Dohlen-Projekt

Schon früher gab es in Tübingen Dohlen. Sie lebten – nach schriftlichen Berichten – im letzten Jahrhundert auf den „Tübinger Türmen“. Gemeint sind wohl der Stiftskirchenturm und die Schloßtürme, wo die Dohlen mittlerweile keinen Platz mehr finden. Auch in den hohlen Bäumen der Platanenallee suchten des „Pastors schwarze Tauben“, wie die Dohlen früher im Volksmund genannt wurden, nach Brutmöglichkeiten. Vor der Sanierung der Bäume fanden dort wohl auch noch Bruten statt.
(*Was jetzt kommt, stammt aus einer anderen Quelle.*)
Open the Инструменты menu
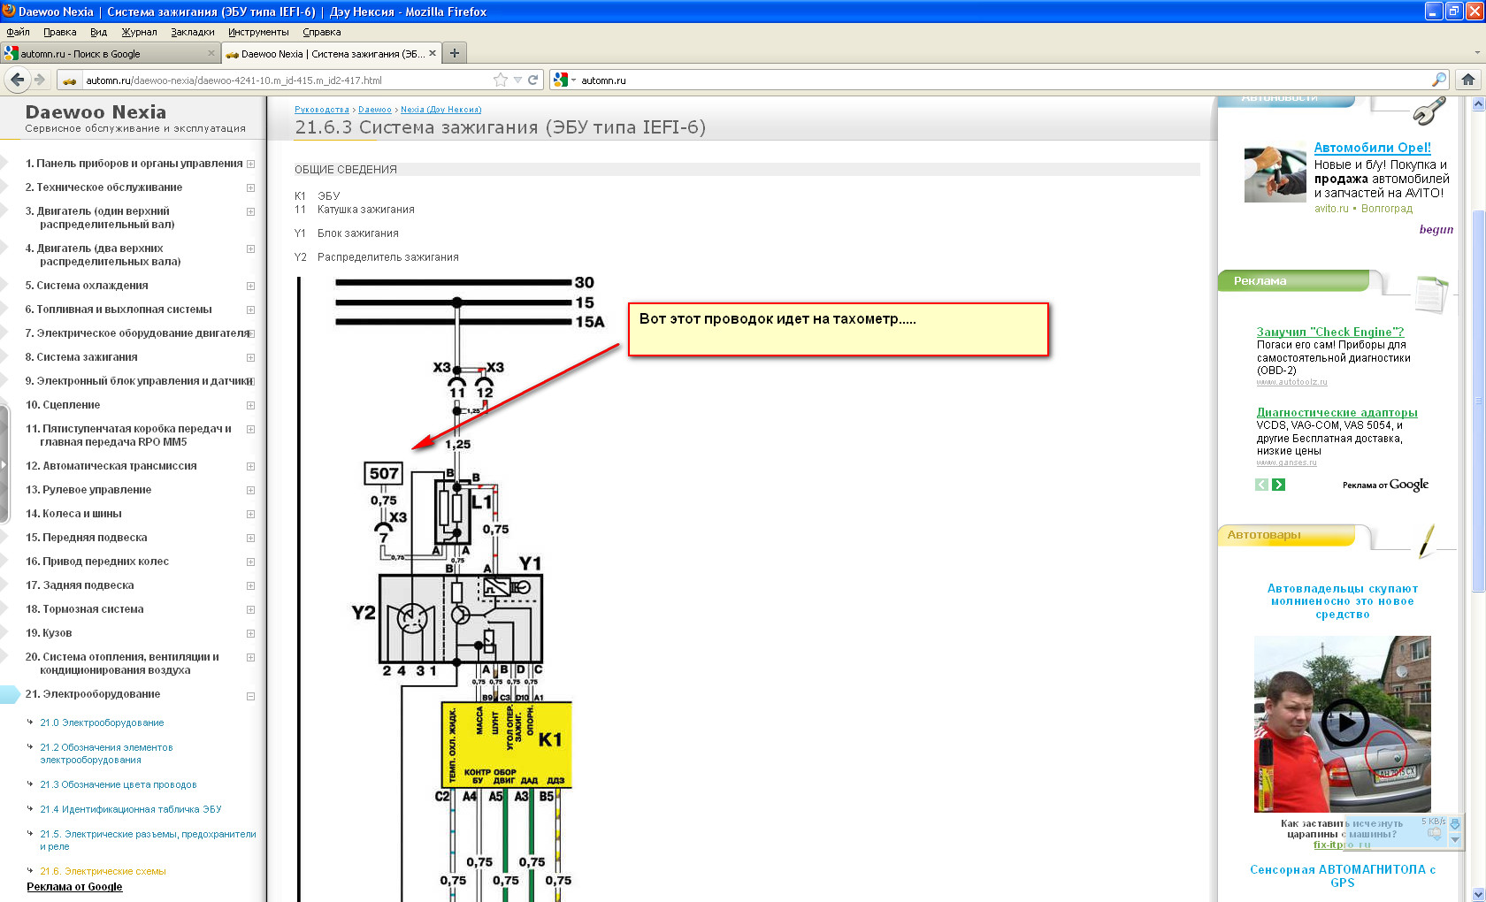This screenshot has width=1486, height=902. pos(258,32)
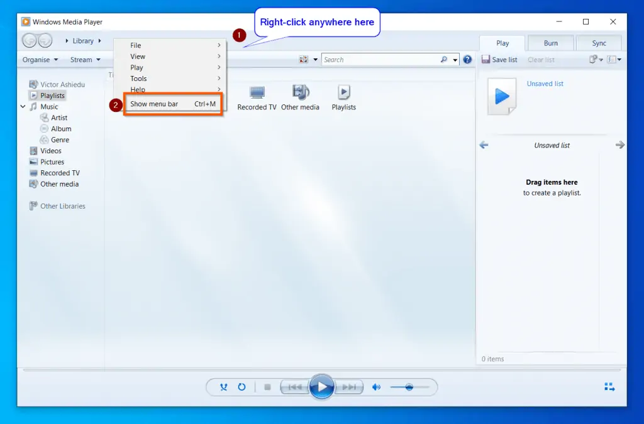Expand the View submenu in the context menu
This screenshot has width=644, height=424.
137,56
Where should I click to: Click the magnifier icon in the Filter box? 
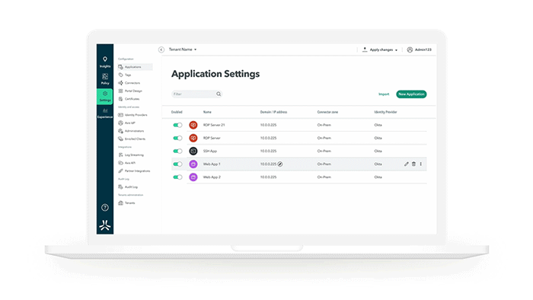[x=219, y=94]
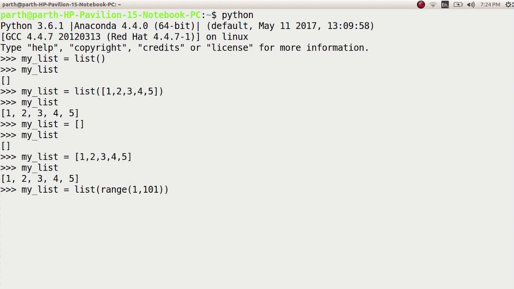Open the sound volume menu

tap(471, 5)
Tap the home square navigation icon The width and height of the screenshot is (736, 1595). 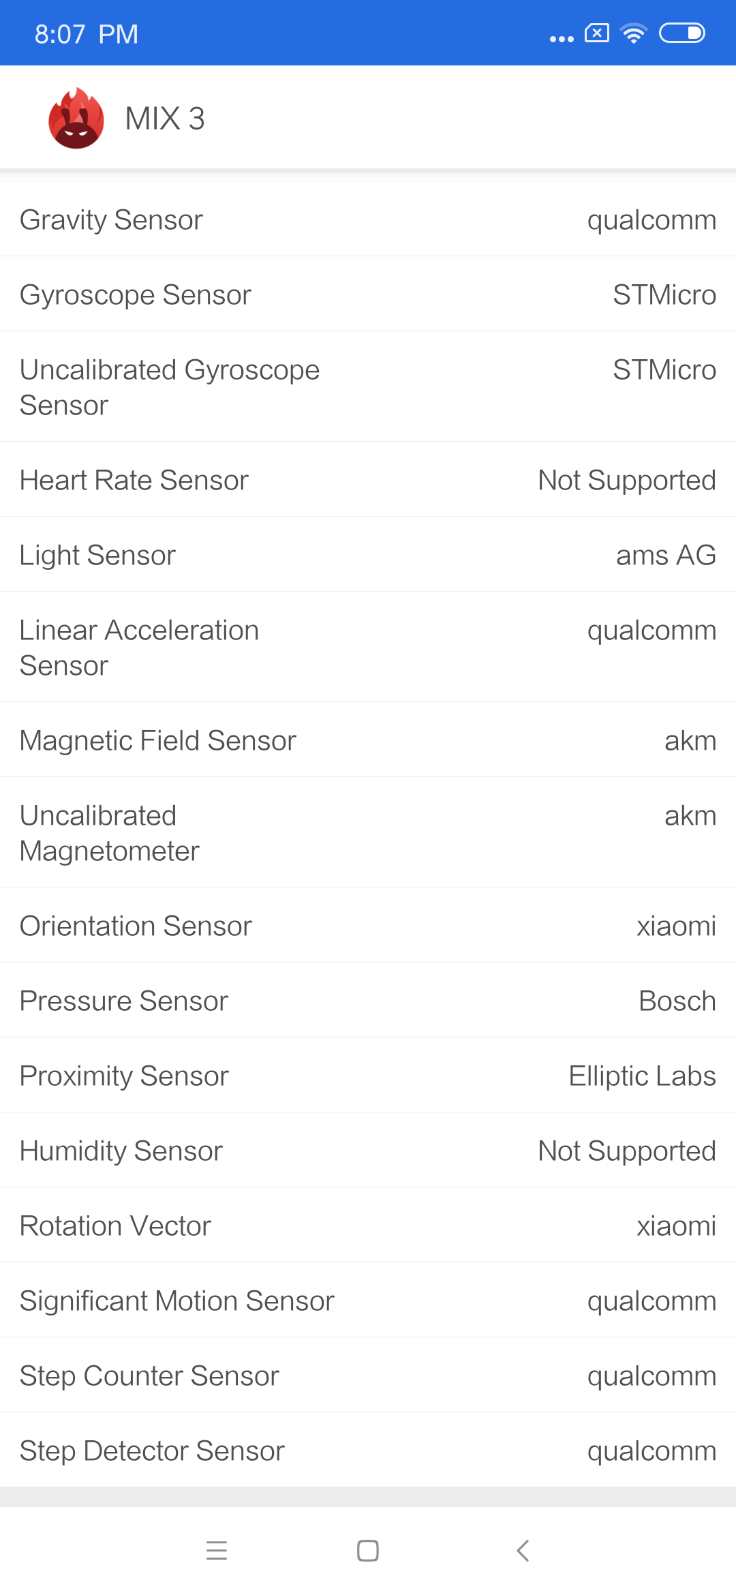[368, 1551]
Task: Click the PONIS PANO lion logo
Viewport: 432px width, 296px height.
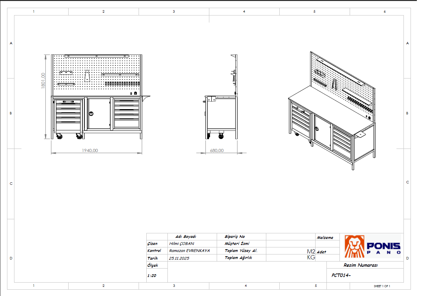Action: coord(372,246)
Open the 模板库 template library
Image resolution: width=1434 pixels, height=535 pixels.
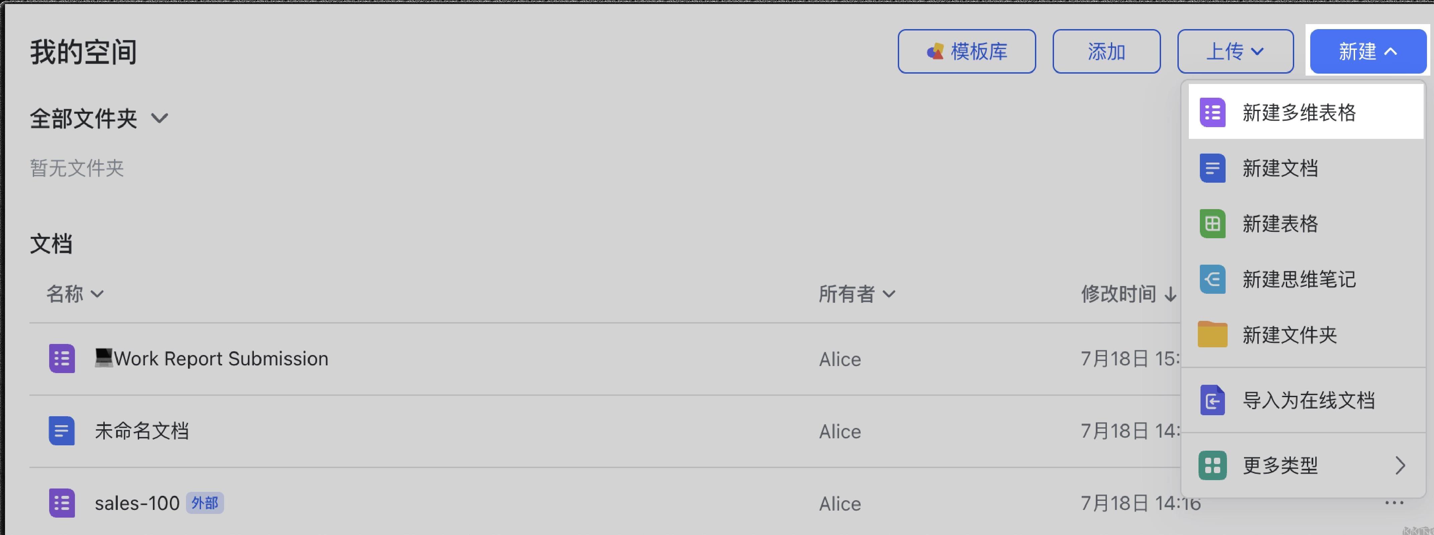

Wir entschieden uns, dort unser Hilfsprogramm anzusetzen. 1998 brachten wir an jenen Bäumen, welche von den Dohlen bevorzugt wurden, mit Hilfe der Stadtgärtnerei die ersten zehn Dohlenkästen an. Im Januar 2001 wurden zehn weitere, etwas größere Kästen in Nachbarbäumen befestigt, damit die Koloniebrüter in Gesellschaft brüten können. Im Frühjahr 2001 brüteten bereits ca. 15 Paare in den Kästen und in noch vorhandenen Baumhöhlen. Bis zum Jahr 2011 haben wir in Tübingen weitere 80 Dohlenkästen angebracht, unter anderem vor der Burse, auf dem Gelände des Stadtfriedhofes, im Alten Botanischen Garten, am Anlagensee und im Innenhof des Bürgerheims.

Seit die Dohlen wieder in Tübingen brüten, sind sie auf den Feldern des Neckartals und des Ammertals wieder bei der Nahrungssuche zu beobachten. Die Brutkästen werden zu ihrer und unserer Befriedigung gerne angenommen: mittlerweile gibt es wieder etwa 100 Brutpaare!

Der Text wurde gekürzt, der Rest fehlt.